**EXERCISE A**
Reproduce the rows verbatim, from the line with "Jump to second image carousel dot" through the end of the rows, leaving out the pictures.

**TEXT BLOCK**
□ □ □ □ □
Special Delivery: Hackney Rescue Replaces Refurbed Unit in Washington, North Carolina

Alan M. Petrillo

The city of Washington, North Carolina, had a 1982 beverage-style truck that had been refurbished into a medium rescue a number of years ago, but the vehicle was showing its age and needed replacement. Fortunately, the city was able to secure a Federal Emergency Management Agency (FEMA) grant to replace the unit and set about performing a needs assessment to determine the amount and kinds of equipment it should carry and developing specifications for the rig.

Robbie Rose, chief of Washington (NC) Fire-Rescue-EMS, says he and his truck committee of five, led by Captain R.M. Flowers, along with the city’s purchasing agent had a number of rescue truck manufacturers make presentations to them about their vehicles and what might be done for the department. But in the end, Rose says the contract for the medium rescue it wanted to purchase went to VT Hackney, the company that not only refurbished the former beverage truck but also has its production facilities a mile down the road from the department’s main station. “Hackney was the low bidder on the rescue truck and they started building it in August of last year,” he says. “We took delivery on December 13, 2012.”
□ □ □ □ □
**EXERCISE B**
Rewrite the article on the Washington rescue truck from "Alan M. Petrillo" to "for the rig.", replacing "needs assessment" with "equipment review".
□ □ □ □ □
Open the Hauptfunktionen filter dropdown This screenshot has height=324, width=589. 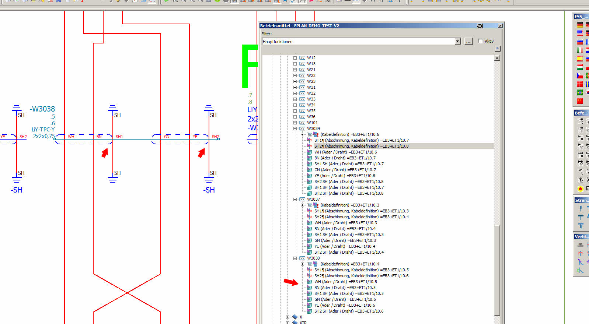tap(457, 42)
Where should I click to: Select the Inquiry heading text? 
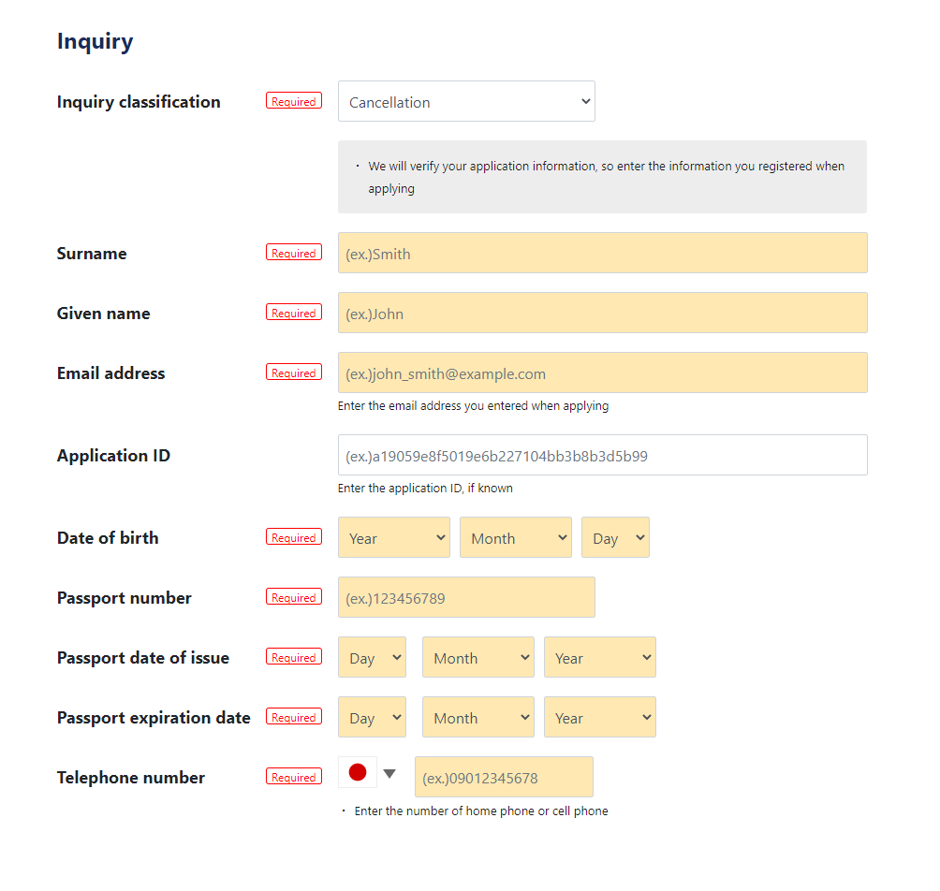click(x=95, y=40)
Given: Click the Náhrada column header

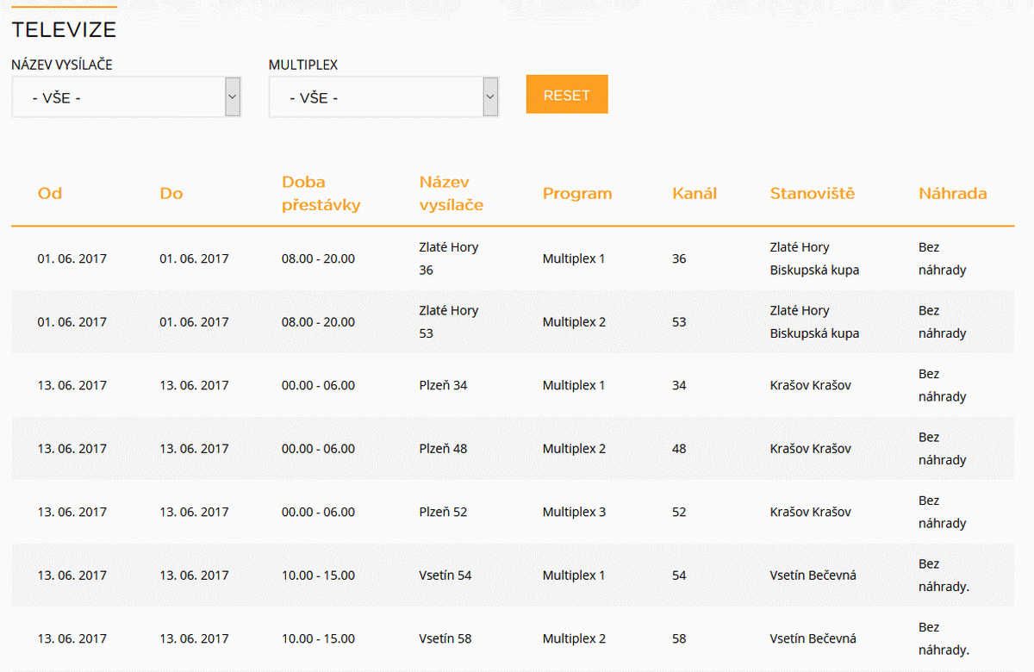Looking at the screenshot, I should pos(952,194).
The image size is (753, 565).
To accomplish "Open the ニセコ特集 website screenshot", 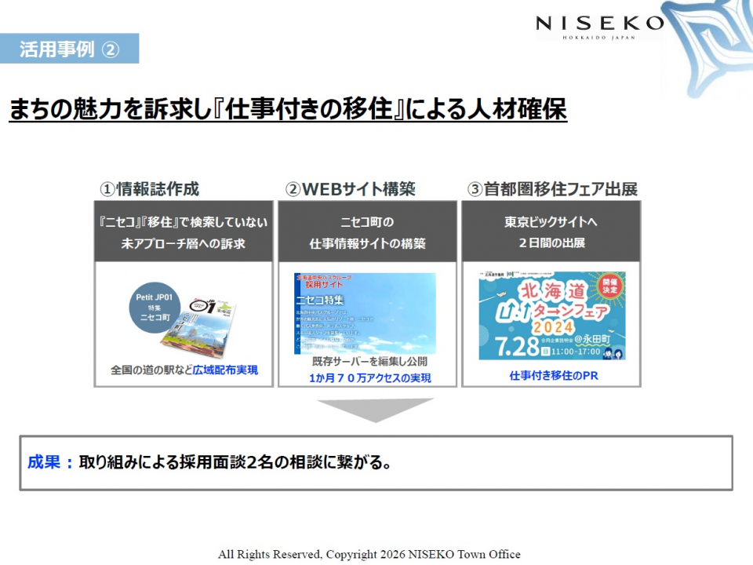I will (x=365, y=313).
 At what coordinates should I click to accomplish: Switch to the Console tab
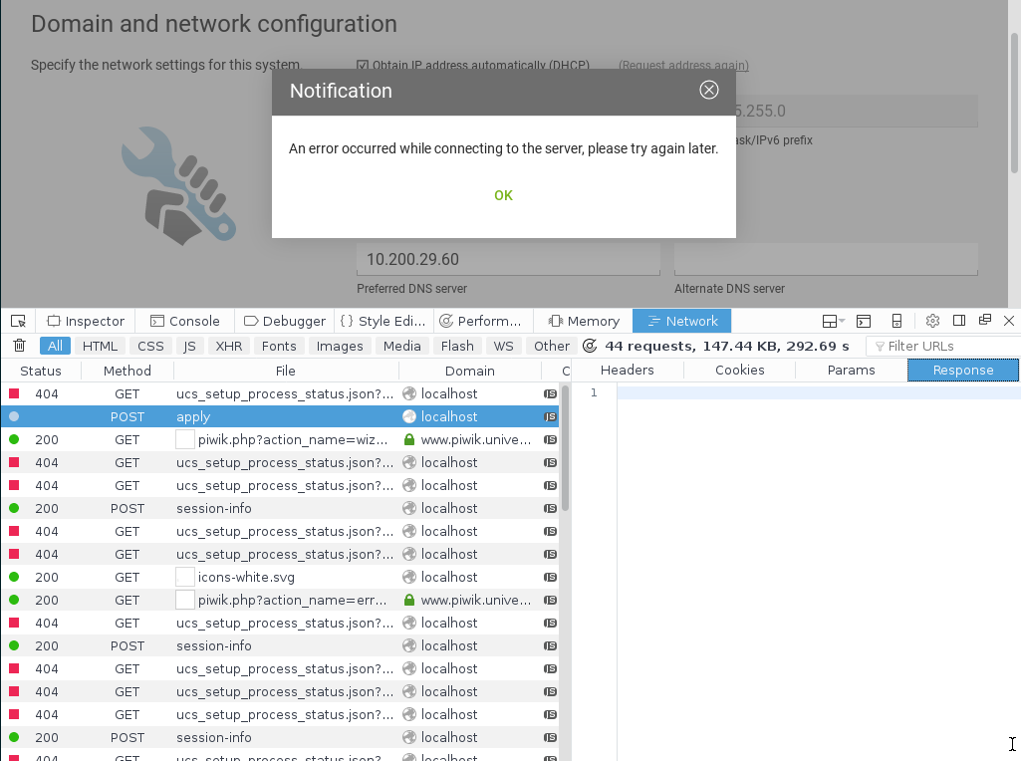(x=184, y=321)
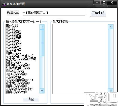118x106 pixels.
Task: Click the up arrow of the result scrollbar
Action: (110, 27)
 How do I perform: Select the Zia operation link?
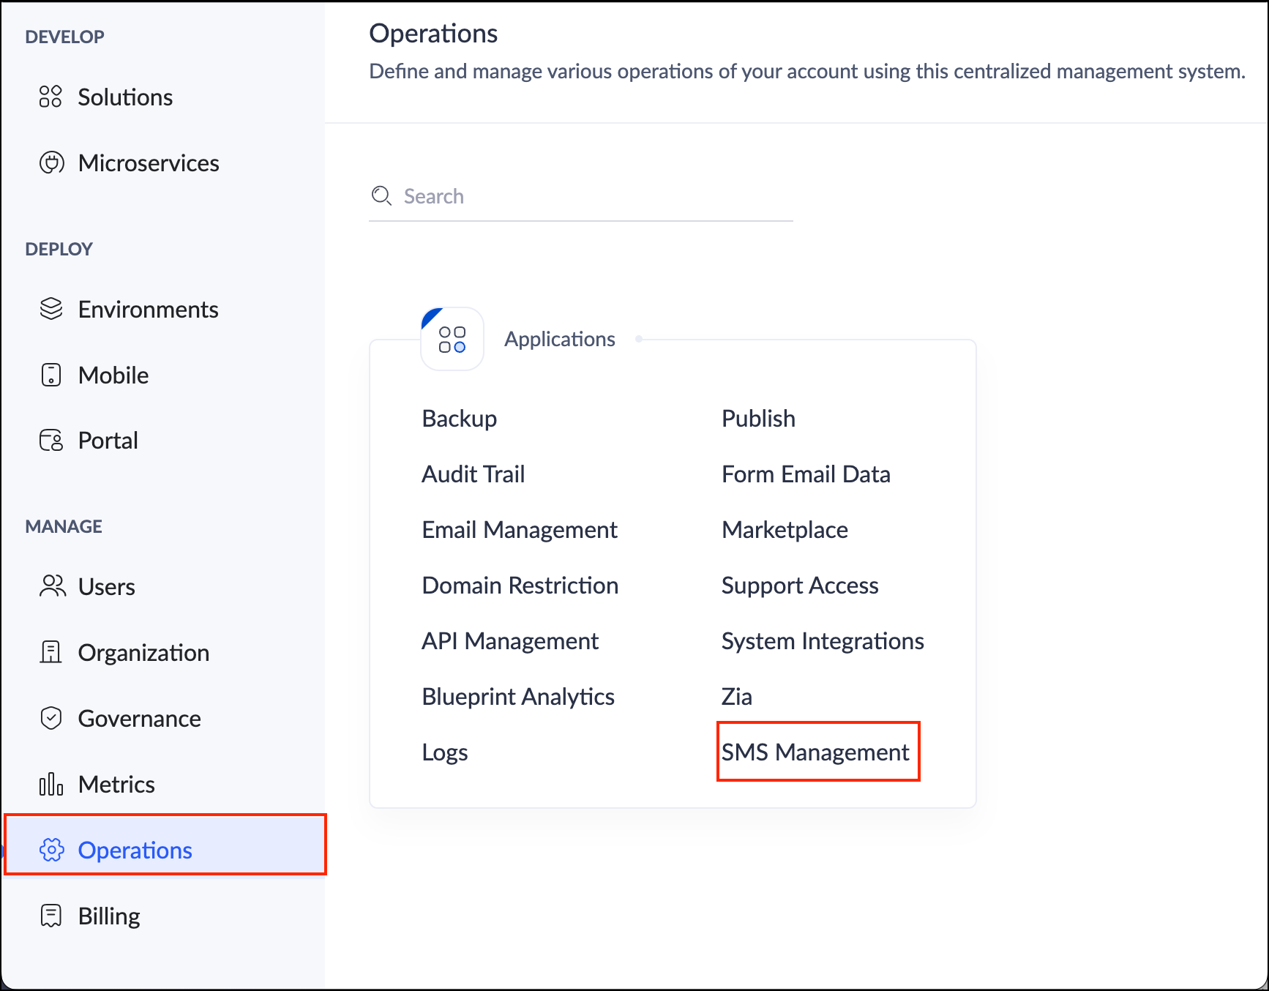pyautogui.click(x=737, y=697)
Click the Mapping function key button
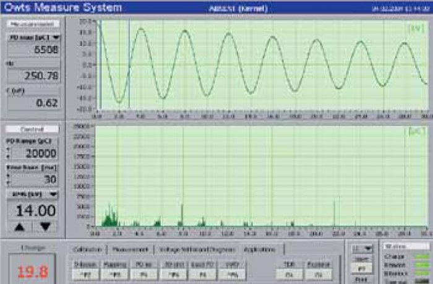433x284 pixels. pyautogui.click(x=115, y=275)
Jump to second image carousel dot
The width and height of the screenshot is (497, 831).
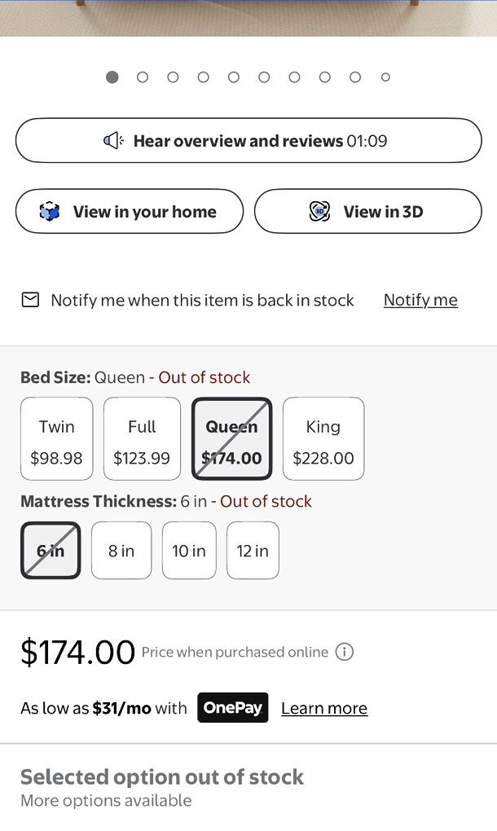pos(143,77)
□ □ □ □ □
**RESULT A**
Jump to second image carousel dot
The width and height of the screenshot is (497, 831).
pos(143,77)

**RESULT B**
Alan M. Petrillo

The city of Washington, North Carolina, had a 1982 beverage-style truck that had been refurbished into a medium rescue a number of years ago, but the vehicle was showing its age and needed replacement. Fortunately, the city was able to secure a Federal Emergency Management Agency (FEMA) grant to replace the unit and set about performing a equipment review to determine the amount and kinds of equipment it should carry and developing specifications for the rig.